At work, I'm maintaining a bunch of custom configured Linux images for our products. While building those images through Dockerfiles is pretty declarative, my pain starts with keeping the configuration of systems in the field up to date: half of the build instructions is duplicated in Ansible playbooks.
Conceptually, with Nix(OS), I could maintain a single, declarative configuration that I would use to create new images and simply push to existing machines an re-configure them.
But I don't see getting something like that production-ready in the near future. I'm currently thinking of only building base images with docker and doing all product-specific configuration through ansible.
There is nothing declarative about Dockerfiles, they are a list of imperative steps. Same for ansible playbooks, which are also often called declarative when they really aren't.
But on the abstraction level of configuring a Linux system this imperative nature can be completely hidden, as demonstrated by NixOS. E.g. you can set `services.uptime-kuma.enable = true` in a NixOS configuration and it will fetch the package, setup a systemd service for it, setup a service user, and enable and start the service, without you having to care about any kind of ordering or the specific steps themselves. You can do the same for other services, and it doesn't matter in which order they are declared.
Of course someone has to first build the abstraction, which is service-specific most of the time. Though, NixOS provides lower-level options to define these service abstractions declaratively as well (think: declaring that a user account is present, or that a systemd service is setup with some configuration), so most of the time you still don't reach the imperative base underlying NixOS.
I don't think that is the case. In five years of using NixOS I never needed to reach for any of them, and I don't even know what would be available to me. Probably something about activation scripts? Again, I can't think of anything you might want to do with regard to system configuration that can't be done declaratively on NixOS.

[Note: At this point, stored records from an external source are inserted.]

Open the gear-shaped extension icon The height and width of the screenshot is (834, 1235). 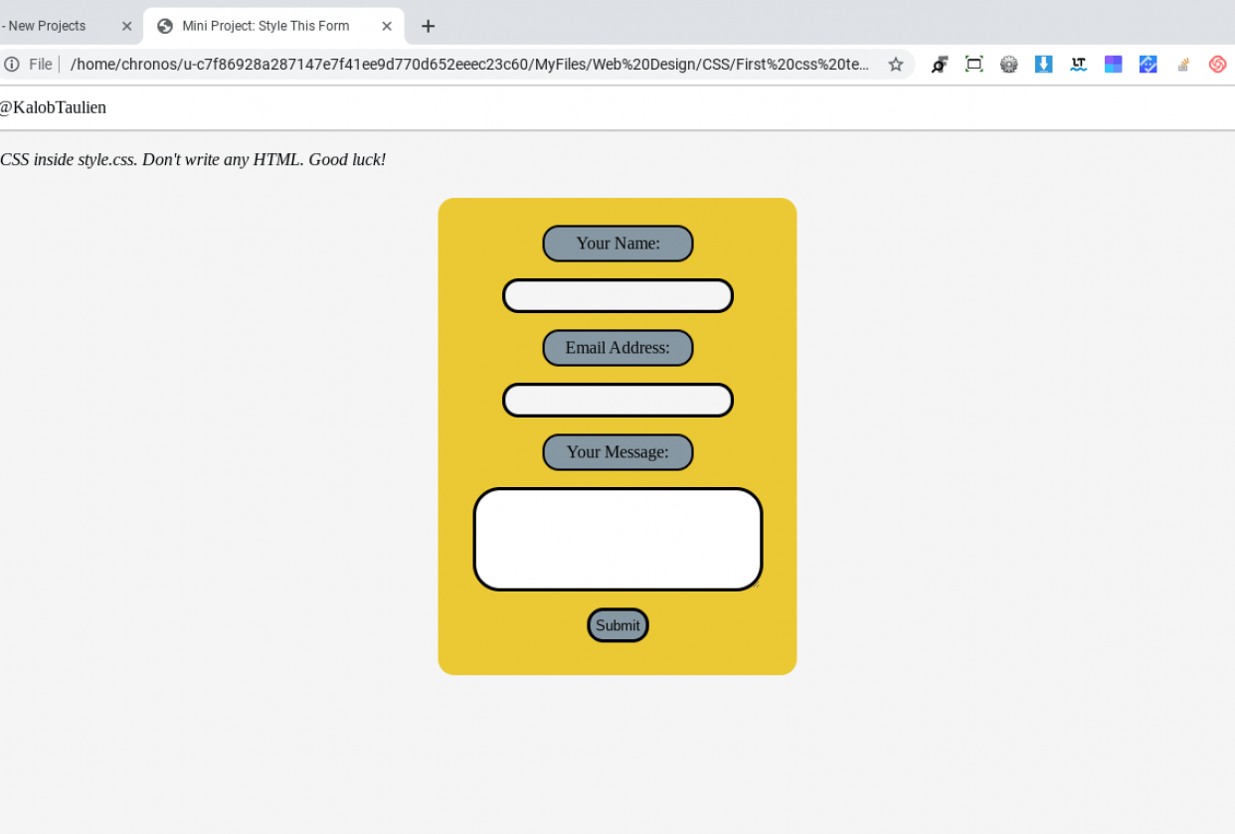(x=1009, y=64)
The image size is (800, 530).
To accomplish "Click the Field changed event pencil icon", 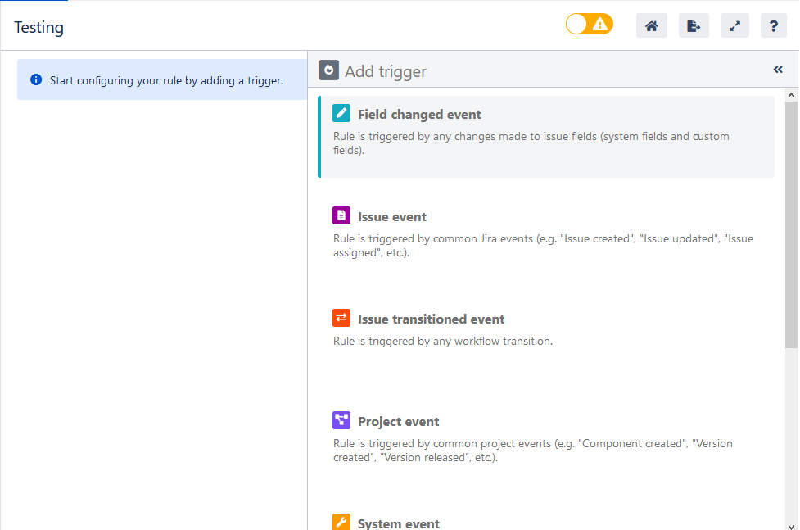I will (341, 114).
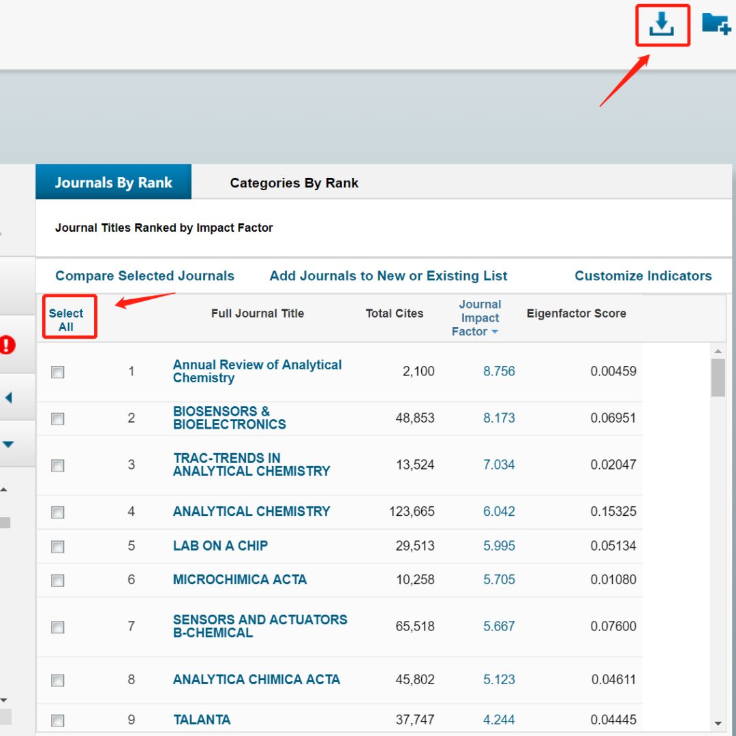Open the Customize Indicators link
736x736 pixels.
pos(643,276)
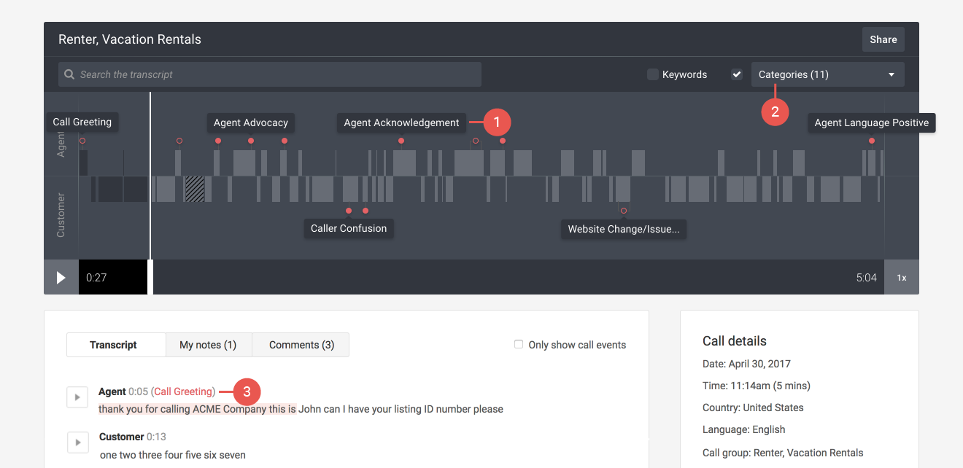Viewport: 963px width, 468px height.
Task: Open the Categories (11) dropdown
Action: point(817,74)
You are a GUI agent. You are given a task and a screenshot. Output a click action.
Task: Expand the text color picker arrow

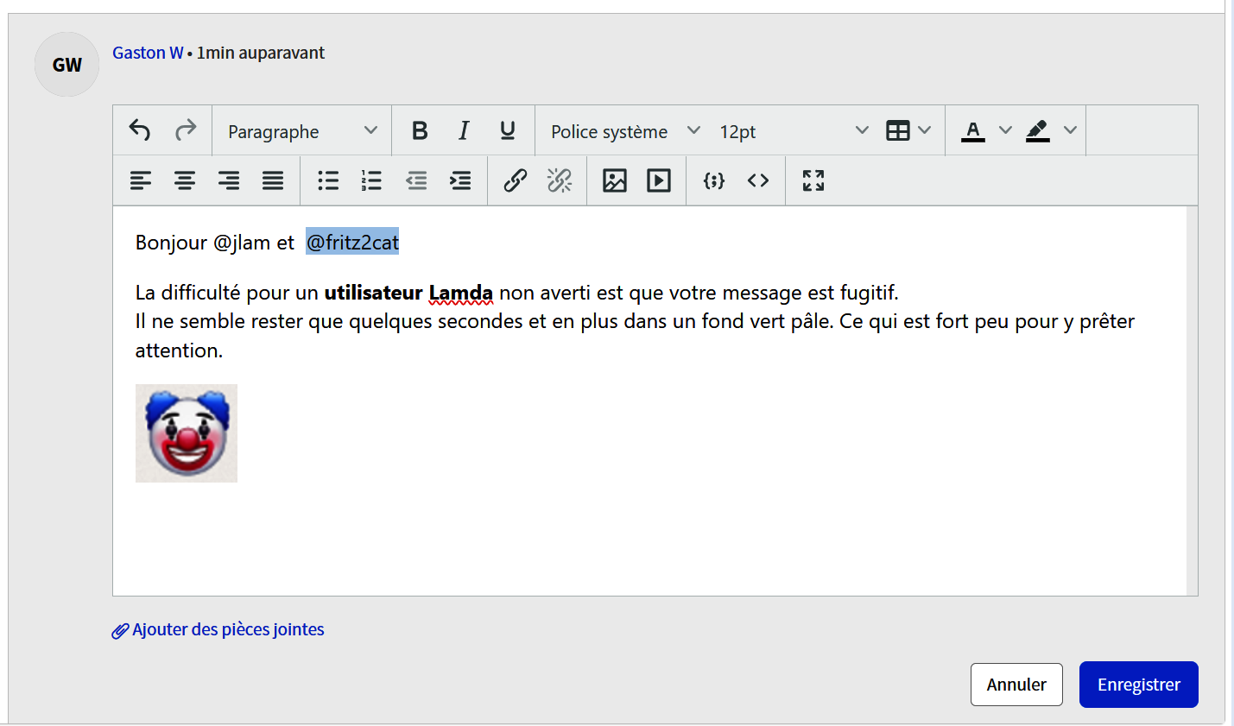1005,130
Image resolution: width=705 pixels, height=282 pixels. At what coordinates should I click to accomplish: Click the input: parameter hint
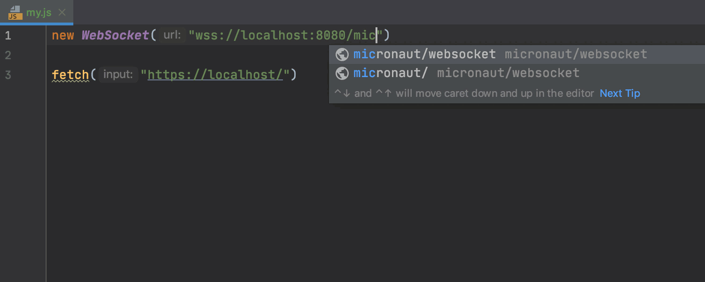tap(118, 75)
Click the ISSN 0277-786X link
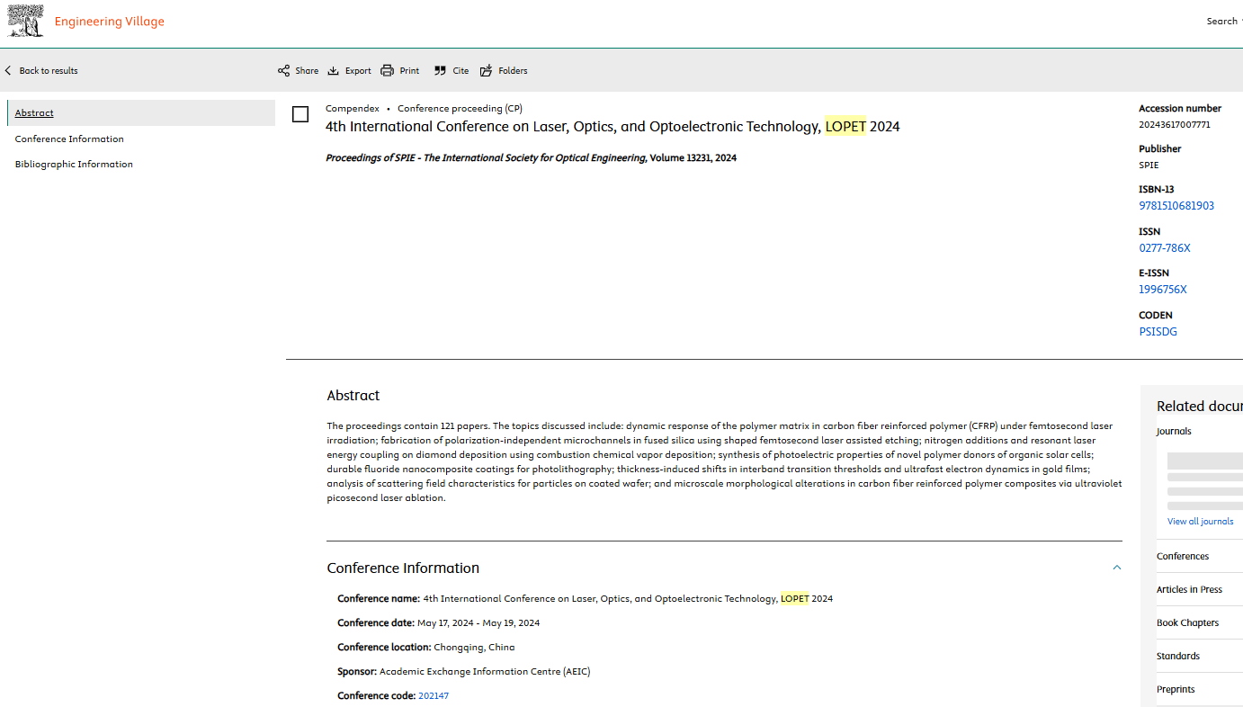 point(1164,248)
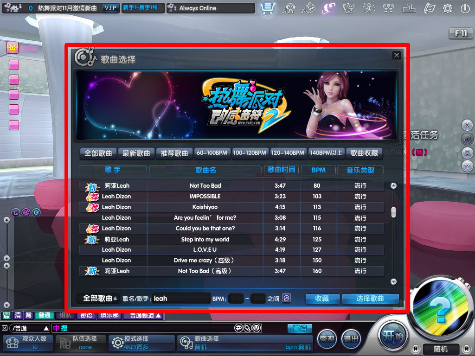Expand the 全部歌曲 dropdown beside search field

[100, 298]
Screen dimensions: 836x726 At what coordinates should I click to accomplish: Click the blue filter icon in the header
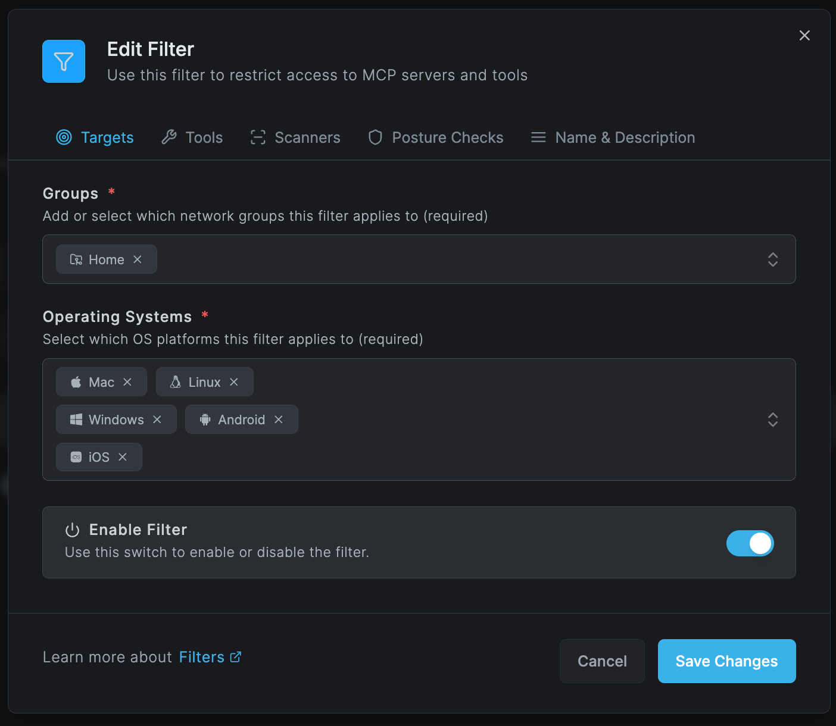(63, 61)
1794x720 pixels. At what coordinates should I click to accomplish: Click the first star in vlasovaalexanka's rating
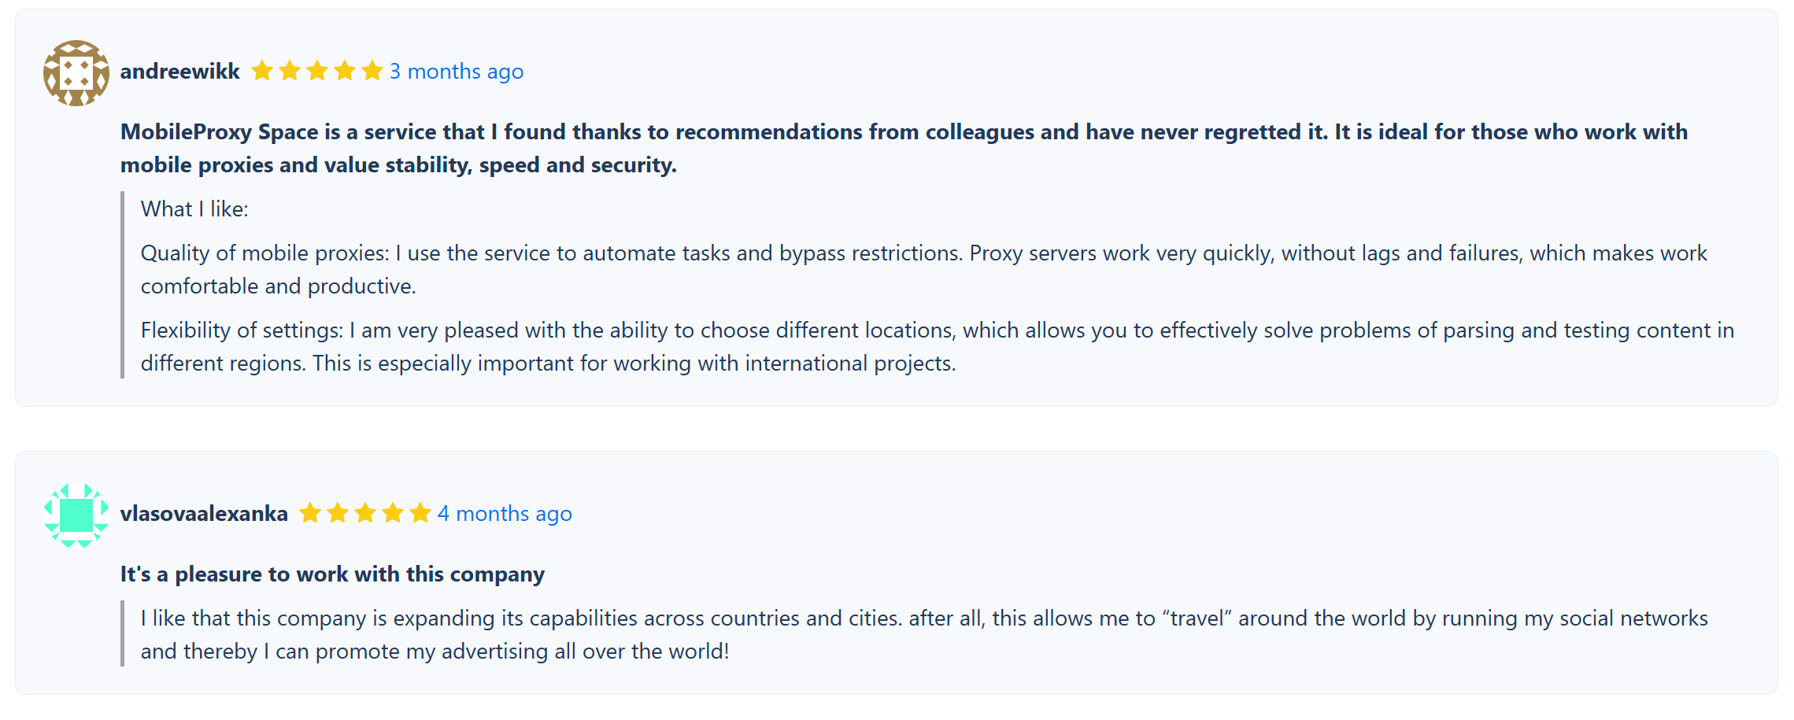coord(310,514)
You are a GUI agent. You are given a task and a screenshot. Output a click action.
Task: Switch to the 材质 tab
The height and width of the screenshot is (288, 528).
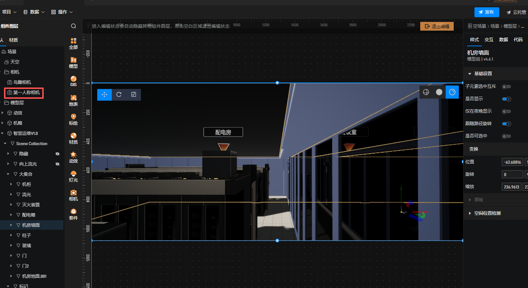click(13, 40)
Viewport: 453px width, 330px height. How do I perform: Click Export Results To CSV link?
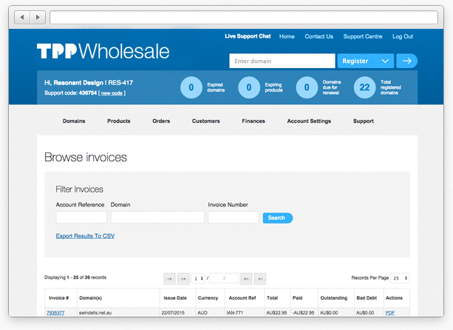click(x=85, y=236)

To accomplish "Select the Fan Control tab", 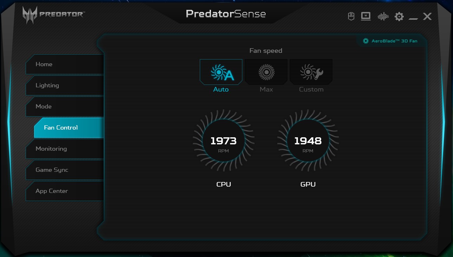I will pyautogui.click(x=69, y=127).

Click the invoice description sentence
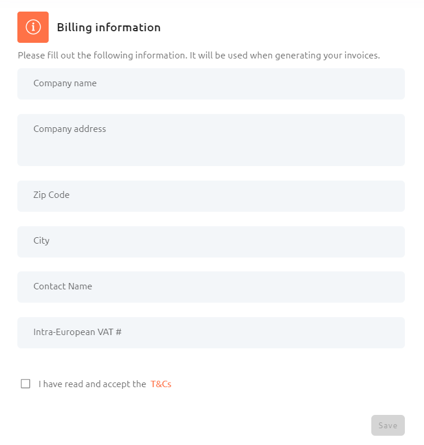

I've also introduced some light NixOS usage at work (3 hosts, one is an uptime-kuma instance, two are Forgejo Actions runners). For that I had to get some proprietary scanner software to run on it, which I could by just putting the extracted deb package in an emulated FHS environment and setting up a service for it, all declaratively.
Even for interfacing with legacy systems and unusual stacks I don't think you will need the escape hatch. Anything that is buildable on and above the abstraction-level of "ensure a file is present at some path with some content" should be doable declaratively, and that includes setting up an unusual software stack and running it in systemd services to communicate with some other legacy system or whatever.
The escape hatch is there to modify how NixOS itself behaves, and modifying that should only be necessary to extend NixOS' core functionality. A quick search revealed that impermanence (https://github.com/nix-community/impermanence) and in some cases sops-nix (https://github.com/Mic92/sops-nix) use it, but those fundamentally extend NixOS with ephemeral root storage support and secrets management, respectively.
99.5% percent of people don't use Docker because they have a passion for writing dockerfiles, or because they find the ideas behind Docker elegant. They use it as a tool to help build other things. Meanwhile, the Nix community keeps pushing out these ideas about how Nix _works_ ("reproducible builds!", "lazy evaluation!") but they don't seem to particularly care about making Nix easy to use for the majority of the population out there who may want to use Nix as tool and don't care about its technical merits.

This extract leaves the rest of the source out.